Sentí entonces, el mayor desgarro de mi vida y se anestesió en gran parte, mi capacidad de amar.
Terminé de curtirme en su ausencia. Conocí la felicidad y la amargura; recorrí caminos de tierra blanda y también de polvorientos pedregales.
Salté algunos muros y derribé otros. Sentí las dudas de cada encrucijada. Cuando me equivocaba, deshacía lo andado y sudoroso, emprendía el norte que buscaba.
Muchas veces, la recordaba y me preguntaba cómo habría enfocado un problema o si se sentiría orgullosa de mi camino.

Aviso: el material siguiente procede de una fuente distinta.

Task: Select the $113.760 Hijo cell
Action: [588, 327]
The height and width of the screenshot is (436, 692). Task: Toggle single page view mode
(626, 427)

Recuerdo con ternura, su deseo de transformarse en pulga, para esconderse en mi ropa y darme un picotazo, cada vez, que no siguiera la rectitud que me había enseñado.
Dicen que "Se aprende a ser hijo, cuando se es padre y a ser padre, cuando se es abuelo".
Soy ya abuelo y he aprendido a ser hijo y a ser padre y tengo más años de los que tuvo mi madre cuando falleció. He vivido menos años con ella, que sin ella.
Ahora, más que nunca, valoro la generosidad, la entrega, el amor y la dedicación, de mi madre.
Mis ojos se humedecen, al recordar aquella gran mujer, que me dio la vida y me transmitió sus valores.